Attack trees verstehen: Die Navigation und Interpretation komplexer Angriffsbäume verbessern

Die Auseinandersetzung mit Angriffsbäumen (“Attack Trees”) ist innerhalb der TARA von grundlegender Beudeutung für die Visualisierung und Analyse möglicher Angriffe auf ein System.

Angriffsbäume sind ein wesentlicher Bestandteil des TARA-Prozesses, da sie verschiedene Möglichkeiten darstellen, wie ein Angreifer ein Fahrzeugsystem kompromittieren könnte.
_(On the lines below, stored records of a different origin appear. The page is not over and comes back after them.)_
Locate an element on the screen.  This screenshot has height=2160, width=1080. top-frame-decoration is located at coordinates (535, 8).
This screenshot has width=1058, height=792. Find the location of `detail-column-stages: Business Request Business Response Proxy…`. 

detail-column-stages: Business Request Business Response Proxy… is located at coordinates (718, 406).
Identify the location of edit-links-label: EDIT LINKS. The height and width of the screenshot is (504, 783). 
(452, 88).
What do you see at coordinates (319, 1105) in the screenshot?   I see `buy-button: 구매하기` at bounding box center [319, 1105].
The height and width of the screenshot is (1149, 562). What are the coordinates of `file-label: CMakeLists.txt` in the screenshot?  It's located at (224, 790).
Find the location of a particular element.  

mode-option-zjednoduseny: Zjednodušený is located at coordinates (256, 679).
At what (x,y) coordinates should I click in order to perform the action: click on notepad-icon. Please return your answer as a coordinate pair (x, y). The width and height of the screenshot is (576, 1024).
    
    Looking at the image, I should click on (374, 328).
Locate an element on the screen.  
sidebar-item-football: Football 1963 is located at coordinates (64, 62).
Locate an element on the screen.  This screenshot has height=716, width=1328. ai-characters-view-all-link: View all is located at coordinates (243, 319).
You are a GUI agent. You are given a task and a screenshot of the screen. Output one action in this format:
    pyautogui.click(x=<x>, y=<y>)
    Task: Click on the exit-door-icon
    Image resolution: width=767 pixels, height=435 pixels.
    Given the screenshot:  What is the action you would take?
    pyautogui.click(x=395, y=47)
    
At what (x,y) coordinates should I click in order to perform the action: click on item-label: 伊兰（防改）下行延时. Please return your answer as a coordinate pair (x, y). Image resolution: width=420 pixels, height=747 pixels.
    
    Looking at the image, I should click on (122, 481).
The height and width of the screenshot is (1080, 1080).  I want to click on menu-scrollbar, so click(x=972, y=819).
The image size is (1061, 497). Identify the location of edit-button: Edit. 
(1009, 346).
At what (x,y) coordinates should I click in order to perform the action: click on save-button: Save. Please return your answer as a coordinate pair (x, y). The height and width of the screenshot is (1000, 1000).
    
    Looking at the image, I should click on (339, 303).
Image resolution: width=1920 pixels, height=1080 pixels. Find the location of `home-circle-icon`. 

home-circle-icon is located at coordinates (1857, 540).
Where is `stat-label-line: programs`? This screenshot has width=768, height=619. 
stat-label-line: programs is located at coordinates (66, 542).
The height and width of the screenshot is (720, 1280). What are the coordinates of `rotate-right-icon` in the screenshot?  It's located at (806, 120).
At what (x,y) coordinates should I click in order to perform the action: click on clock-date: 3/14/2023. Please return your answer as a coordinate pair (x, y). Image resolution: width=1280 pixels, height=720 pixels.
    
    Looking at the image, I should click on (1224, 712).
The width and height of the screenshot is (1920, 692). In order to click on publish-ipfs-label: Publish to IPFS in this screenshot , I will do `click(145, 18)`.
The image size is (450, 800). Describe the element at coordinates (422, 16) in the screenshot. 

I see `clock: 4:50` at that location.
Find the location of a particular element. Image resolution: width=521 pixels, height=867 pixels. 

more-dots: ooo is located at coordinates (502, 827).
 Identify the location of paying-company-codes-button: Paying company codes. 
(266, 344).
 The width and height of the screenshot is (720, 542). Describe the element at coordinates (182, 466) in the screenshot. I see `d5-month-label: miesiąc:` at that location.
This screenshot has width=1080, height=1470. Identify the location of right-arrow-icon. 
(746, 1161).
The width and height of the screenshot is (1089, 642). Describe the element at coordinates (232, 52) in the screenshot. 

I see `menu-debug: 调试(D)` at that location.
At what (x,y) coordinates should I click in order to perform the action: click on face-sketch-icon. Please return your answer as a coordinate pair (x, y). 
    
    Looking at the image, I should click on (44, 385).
Mit zunehmender Komplexität der Fahrzeugsysteme werden jedoch auch die entsprechenden Angriffsbäume verästelter und vielschichtiger.

Diese zunehmende Komplexität kann es für Anwender erschweren, sich in diesen Bäumen zurechtzufinden, sie zu interpretieren und für Risikobewertungen effektiv nutzbar zu machen.

Entsprechend kommt TARA-Tools im Automobilkontext diesbezüglich eine besondere Bedeutung zu. Usability, Möglichkeiten der Navigation durch die Angriffsbäume und Informationsdarstellungen sind entscheidend.

Anderenfalls wird es für Anwender schwierig, einen klaren Überblick über den gesamten Baum zu behalten, kritische Knoten zu identifizieren oder die Beziehungen zwischen verschiedenen Angriffspfaden und Systemschwachstellen zu verstehen.

Sauber aufgesetzte Informationsarchitekturen sind unverzichtbar, etwa durch intuitivere Möglichkeiten zur Erkundung großer Angriffsbäume, wie z. B. hierarchische Ansichten, die es dem Anwender ermöglichen, Zweige zu komprimieren und zu erweitern, oder dynamische Filteroptionen, die die Konzentration auf bestimmte Bereiche von Interesse erleichtern.

Auch die Integration automatisierter Analysefunktionen, die die kritischsten Pfade oder Knoten innerhalb des Baums hervorheben, könnte Anwendern helfen, wichtige Bedrohungen und Schwachstellen schnell zu identifizieren.

Sum Up und Perspektiven

Diese in der Praxis beobachteten Schwachstellen in der Handhabe der TARA in verschiedenen OEM und Tier-N-Organisationen und Entwicklungsprojekten zeigen, dass hier noch Handlungsbedarf besteht.

Weltweit sind führende OEMs und deren Zulieferer auf der Suche nach TARA-Lösungen, die ihren Anforderungen gerecht werden. Gerade diese Auseinandersetzung mit den eigenen Anforderungen ist ein erster wichtiger Schritt.

Gleichzeitig sind hier die Anbieter von Lösungen und Tools hier in der Pflicht hier die Anforderungen der Wertschöpfungskette ernst zu nehmen und entsprechende Abhilfe zu schaffen.

Der Markt dürfte sich hier noch entsprechend weiterentwickeln, ebenso wie die Anforderungen der Cybersicherheit in der Fahrzeugentwicklung.